The lines below are to be quoted exactly, from the first through the one that contains "Given: Click the 'Replying to' label".

** Opening DATA FOR THE TASK block **

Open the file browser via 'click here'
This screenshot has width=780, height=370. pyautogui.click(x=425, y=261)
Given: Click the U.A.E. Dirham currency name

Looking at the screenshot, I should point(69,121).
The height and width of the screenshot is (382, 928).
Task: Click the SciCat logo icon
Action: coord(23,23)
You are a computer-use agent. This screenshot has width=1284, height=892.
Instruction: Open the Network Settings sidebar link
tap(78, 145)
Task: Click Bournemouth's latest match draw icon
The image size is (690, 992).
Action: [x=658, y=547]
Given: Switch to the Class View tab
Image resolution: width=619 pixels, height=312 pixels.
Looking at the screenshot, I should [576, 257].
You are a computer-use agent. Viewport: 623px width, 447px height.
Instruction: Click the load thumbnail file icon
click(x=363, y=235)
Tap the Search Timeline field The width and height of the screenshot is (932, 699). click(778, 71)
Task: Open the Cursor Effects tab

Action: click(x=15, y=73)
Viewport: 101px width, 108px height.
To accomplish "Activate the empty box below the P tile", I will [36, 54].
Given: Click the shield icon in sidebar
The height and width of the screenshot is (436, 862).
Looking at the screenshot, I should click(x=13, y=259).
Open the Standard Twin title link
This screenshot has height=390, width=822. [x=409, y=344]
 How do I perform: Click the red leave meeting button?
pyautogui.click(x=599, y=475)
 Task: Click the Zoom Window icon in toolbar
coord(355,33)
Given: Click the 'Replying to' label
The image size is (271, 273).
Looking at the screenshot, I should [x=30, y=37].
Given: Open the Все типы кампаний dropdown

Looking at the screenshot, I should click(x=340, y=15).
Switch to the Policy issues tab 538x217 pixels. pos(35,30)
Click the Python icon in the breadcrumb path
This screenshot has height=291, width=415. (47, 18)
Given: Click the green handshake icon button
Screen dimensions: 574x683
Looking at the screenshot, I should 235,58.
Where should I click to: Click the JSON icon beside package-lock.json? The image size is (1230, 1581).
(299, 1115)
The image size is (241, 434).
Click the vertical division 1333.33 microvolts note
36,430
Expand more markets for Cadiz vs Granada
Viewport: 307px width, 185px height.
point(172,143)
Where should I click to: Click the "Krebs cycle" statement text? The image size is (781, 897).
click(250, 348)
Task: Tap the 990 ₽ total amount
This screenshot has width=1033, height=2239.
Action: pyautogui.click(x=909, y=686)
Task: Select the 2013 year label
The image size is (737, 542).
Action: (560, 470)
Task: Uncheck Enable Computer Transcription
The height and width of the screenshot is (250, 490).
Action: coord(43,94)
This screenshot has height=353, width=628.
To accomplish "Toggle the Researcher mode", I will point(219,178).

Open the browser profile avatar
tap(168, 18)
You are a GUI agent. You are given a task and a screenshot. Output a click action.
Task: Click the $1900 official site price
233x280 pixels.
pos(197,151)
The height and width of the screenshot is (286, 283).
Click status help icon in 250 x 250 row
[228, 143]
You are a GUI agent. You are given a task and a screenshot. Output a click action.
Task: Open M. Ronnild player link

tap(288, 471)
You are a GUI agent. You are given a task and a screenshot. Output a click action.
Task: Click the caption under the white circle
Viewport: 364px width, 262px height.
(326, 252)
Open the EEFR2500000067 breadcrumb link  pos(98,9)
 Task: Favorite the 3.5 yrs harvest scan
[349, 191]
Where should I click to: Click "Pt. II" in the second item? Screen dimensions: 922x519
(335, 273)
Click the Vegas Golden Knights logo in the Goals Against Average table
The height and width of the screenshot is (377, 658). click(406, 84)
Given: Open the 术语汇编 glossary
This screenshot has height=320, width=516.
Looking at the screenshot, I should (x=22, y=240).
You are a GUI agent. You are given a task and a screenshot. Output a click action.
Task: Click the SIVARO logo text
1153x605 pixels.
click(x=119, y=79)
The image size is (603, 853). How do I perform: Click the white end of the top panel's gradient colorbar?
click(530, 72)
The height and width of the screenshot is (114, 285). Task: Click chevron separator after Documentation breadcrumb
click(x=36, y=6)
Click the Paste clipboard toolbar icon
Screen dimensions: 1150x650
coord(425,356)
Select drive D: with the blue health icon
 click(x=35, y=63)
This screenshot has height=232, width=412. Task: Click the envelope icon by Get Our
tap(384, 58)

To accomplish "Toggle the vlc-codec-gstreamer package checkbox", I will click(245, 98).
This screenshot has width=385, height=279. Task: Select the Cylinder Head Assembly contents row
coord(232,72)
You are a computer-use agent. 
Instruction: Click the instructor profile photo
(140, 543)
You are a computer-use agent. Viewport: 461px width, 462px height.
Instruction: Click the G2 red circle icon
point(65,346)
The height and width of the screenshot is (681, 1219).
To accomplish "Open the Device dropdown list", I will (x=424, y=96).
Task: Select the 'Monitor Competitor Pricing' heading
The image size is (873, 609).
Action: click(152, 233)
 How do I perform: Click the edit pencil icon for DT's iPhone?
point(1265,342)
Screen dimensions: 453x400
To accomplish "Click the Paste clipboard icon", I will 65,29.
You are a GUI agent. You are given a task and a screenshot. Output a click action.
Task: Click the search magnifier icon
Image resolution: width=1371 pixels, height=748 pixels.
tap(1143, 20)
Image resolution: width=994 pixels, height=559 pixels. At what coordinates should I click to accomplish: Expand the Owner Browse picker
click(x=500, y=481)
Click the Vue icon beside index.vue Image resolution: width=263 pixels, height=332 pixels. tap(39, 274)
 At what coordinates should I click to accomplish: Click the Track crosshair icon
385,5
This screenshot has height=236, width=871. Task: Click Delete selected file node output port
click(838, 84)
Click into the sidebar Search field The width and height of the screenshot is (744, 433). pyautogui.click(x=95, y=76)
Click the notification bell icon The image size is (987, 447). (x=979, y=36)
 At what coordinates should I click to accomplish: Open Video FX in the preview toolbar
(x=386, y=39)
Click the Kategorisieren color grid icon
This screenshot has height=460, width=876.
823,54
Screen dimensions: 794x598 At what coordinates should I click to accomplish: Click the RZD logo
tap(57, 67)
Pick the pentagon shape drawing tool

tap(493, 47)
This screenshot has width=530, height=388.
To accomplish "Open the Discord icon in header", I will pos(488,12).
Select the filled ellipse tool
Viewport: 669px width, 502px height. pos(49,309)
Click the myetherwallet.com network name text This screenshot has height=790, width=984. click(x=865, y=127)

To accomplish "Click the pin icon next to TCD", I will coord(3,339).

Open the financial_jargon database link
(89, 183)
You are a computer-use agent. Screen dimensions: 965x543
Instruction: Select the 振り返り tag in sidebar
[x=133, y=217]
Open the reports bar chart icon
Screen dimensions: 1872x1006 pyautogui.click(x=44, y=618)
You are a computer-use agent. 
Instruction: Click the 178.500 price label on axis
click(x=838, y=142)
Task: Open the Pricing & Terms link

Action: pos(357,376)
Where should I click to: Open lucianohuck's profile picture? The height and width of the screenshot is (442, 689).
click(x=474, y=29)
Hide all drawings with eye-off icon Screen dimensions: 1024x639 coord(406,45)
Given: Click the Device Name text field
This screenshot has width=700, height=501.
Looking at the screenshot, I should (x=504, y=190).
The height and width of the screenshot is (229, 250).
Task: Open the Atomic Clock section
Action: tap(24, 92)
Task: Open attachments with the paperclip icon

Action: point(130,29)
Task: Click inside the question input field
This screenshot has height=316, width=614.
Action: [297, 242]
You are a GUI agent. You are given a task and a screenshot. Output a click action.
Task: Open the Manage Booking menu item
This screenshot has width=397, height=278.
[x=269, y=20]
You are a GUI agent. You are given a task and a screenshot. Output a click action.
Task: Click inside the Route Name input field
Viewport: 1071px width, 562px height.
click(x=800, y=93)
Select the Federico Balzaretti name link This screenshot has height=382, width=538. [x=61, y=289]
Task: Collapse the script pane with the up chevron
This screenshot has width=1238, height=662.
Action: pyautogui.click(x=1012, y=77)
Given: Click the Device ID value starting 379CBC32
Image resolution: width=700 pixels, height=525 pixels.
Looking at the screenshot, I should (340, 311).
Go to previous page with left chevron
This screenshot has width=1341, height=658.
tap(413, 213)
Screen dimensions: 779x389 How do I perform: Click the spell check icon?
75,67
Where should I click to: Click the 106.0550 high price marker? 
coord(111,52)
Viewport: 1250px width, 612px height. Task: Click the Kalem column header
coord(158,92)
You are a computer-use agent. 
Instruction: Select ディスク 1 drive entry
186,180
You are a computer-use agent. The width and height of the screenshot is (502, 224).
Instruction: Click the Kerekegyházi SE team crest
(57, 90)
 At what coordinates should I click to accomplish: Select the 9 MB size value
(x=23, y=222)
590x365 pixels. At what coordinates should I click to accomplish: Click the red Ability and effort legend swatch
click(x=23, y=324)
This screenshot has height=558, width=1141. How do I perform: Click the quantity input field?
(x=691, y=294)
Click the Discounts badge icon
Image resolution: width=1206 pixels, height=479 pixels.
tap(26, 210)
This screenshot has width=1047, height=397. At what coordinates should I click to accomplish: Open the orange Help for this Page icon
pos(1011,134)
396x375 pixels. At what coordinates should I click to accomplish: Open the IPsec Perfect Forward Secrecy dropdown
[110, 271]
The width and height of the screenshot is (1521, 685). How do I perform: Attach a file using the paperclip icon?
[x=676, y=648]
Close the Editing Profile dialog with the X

** Closing DATA FOR THE TASK block **

**TASK OUTPUT**
Open the file browser via 'click here'
This screenshot has width=780, height=370. pyautogui.click(x=425, y=261)
Given: Click the U.A.E. Dirham currency name

Looking at the screenshot, I should point(69,121).
The height and width of the screenshot is (382, 928).
Task: Click the SciCat logo icon
Action: coord(23,23)
You are a computer-use agent. This screenshot has width=1284, height=892.
Instruction: Open the Network Settings sidebar link
tap(78, 145)
Task: Click Bournemouth's latest match draw icon
The image size is (690, 992).
Action: [x=658, y=547]
Given: Switch to the Class View tab
Image resolution: width=619 pixels, height=312 pixels.
Looking at the screenshot, I should [576, 257].
You are a computer-use agent. Viewport: 623px width, 447px height.
Instruction: Click the load thumbnail file icon
click(x=363, y=235)
Tap the Search Timeline field The width and height of the screenshot is (932, 699). click(778, 71)
Task: Open the Cursor Effects tab

Action: click(x=15, y=73)
Viewport: 101px width, 108px height.
To accomplish "Activate the empty box below the P tile", I will [36, 54].
Given: Click the shield icon in sidebar
The height and width of the screenshot is (436, 862).
Looking at the screenshot, I should click(x=13, y=259).
Open the Standard Twin title link
This screenshot has height=390, width=822. [x=409, y=344]
 How do I perform: Click the red leave meeting button?
pyautogui.click(x=599, y=475)
 Task: Click the Zoom Window icon in toolbar
coord(355,33)
Given: Click the 'Replying to' label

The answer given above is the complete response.